It is going to be a busy week for chip maker Qualcomm as it formally jumps from smartphones to servers with its new “Amberwing” Centriq 2400 Arm server processor during the same week that it has received an unsolicited $130 billion takeover offer from sometimes rival chipmaker Broadcom.
The Centriq 2400 is the culmination of over four years of work and investment, which according to the experts in the semiconductor industry we have talked to, easily took on the order of $100 million to $125 million to make happen – remember there was a prototype as well as the first generation Amberwing chip – and probably several hundred chip engineers to design. And now, there is another credible Arm server processor in the datacenter fray alongside the ThunderX and ThunderX-2 from Cavium and the X-Gene 1 and X-Gene 2 from Applied Micro. It could turn out that, based on the feeds, speeds, pricing, and substantial financial heft of Qualcomm that the Centriq 2400 rises to the top of the Arm server pack in relatively short order – particularly with the top brass at Microsoft’s Azure public cloud business standing up and committing to deploying the Amberwing chip in its development cloud and making the Arm instruction set a peer to the X86 processor for application development.
Microsoft is the most vocal among the hyperscalers to admit that it wants to have an alternative to the X86 architecture for its cloud, and Google has been pretty vocal in its support of IBM’s Power9 chip through the establishment of the OpenPower Foundation. The search engine giant is also rumored to be the big hyperscaler that reached out to Qualcomm many years ago with an investment to encourage the chip maker to go for it. Qualcomm did not divulge its plans to assault the glass house – which is why that feature image at the top, showing where the Amberwing launch event was hosted in San Jose, is funny as well as prophetic – until November 2014. That seems like a long time ago, but it generally takes three years to get a chip out the door from whiteboard to wafer. We presume at that time that the prototype Centric 1200, as it might have been called had it been formally launched, was shown in October 2015 that the plan had been to roll out this 24-core Arm chip but it was not impressive enough to beat the Intel Xeons of the time. All we ever knew about this chip is that it was based on a custom 64-bit core that was ARMv8-compliant, and everyone presumes that it was a variant of the “Kryo” core used in the Snapdragon 820 processors for mobile devices that had been beefed up with a lot more cores, plus more caches and more main memory to balance it all out.
# # # # # # #
Study questions
**a)** Using the Centriq 2400 article, answer these:
(i) Which chipmaker made an unsolicited takeover offer to Qualcomm, and how large was it?
(ii) What range of cost do industry experts give for developing the Centriq 2400?
(iii) In what month and year did Qualcomm first disclose its plans to enter the datacenter?
**b)** Resume the article on Qualcomm's Centriq 2400 server processor after its final sentence, keeping its tone.

Information shown
# # # # # # #
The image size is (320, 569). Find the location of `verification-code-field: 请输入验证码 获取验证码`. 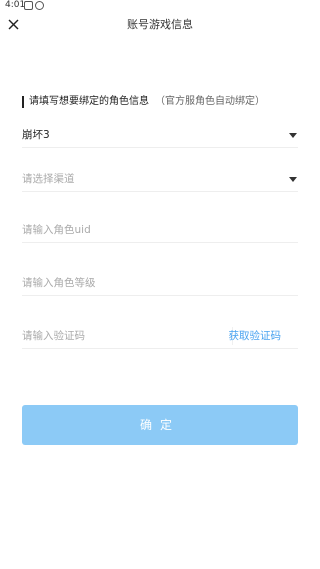

verification-code-field: 请输入验证码 获取验证码 is located at coordinates (160, 337).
# # # # # # #
Task-by-task results
**a)**
(i) Broadcom, with a $130 billion offer.
(ii) About $100 million to $125 million.
(iii) November 2014.

**b)**
Now the Amberwing is finally out of the bag and we can talk about what it is and then get on with the task of seeing how it stacks up to the other Arm chips, X86 chips, and Power chips in the market. Let’s start with the feeds and speeds.
Historically, Qualcomm has used either Samsung or Taiwan Semiconductor Manufacturing Corp as its chip manufacturing partners, so we figured one of these two would get the gig. The word on the street for the past two years has been that TSMC would get the job, but as it turns out it is Samsung with its 10LPE 10 nanometer chip processes that got the gig. As Qualcomm has contended many times – and as we have discussed previously – the PC chip, mostly made by Intel these days but with a smattering of chips from AMD, is no longer the volume leader among device chips and it is also not on the bleeding edge of process technology, either.
The two are related, and in an ideal situation, you want the highest volume chips to be on the latest processing nodes because this is the fastest way to perfect the manufacturing processes and therefore drive down the costs of that process so bigger, fatter, juicier chips can eventually be etched with them. These days, the chips used in smartphones are smaller than PC chips and they are in a lot higher volume, too, which means yields are generally better because of the relative size of the chips, and because of the volumes, you can ramp the new process relatively faster. The 14 nanometer node, back in 2014 when Qualcomm committed publicly to entering the server fray, was the last time that PC processors were out ahead of smartphone chips, and with the 10 nanometer node, which Qualcomm has jumped out first with its Snapdragon 850 chip earlier this year, it is keeping the Centriq 2400 pretty close behind it in the wake. Intel is having real troubles ramping up 10 nanometer processes for PC chips, and while it has promised to get Xeon server chips and Core PC chips at process parity, this may prove harder to do than it expects, and probably more costly.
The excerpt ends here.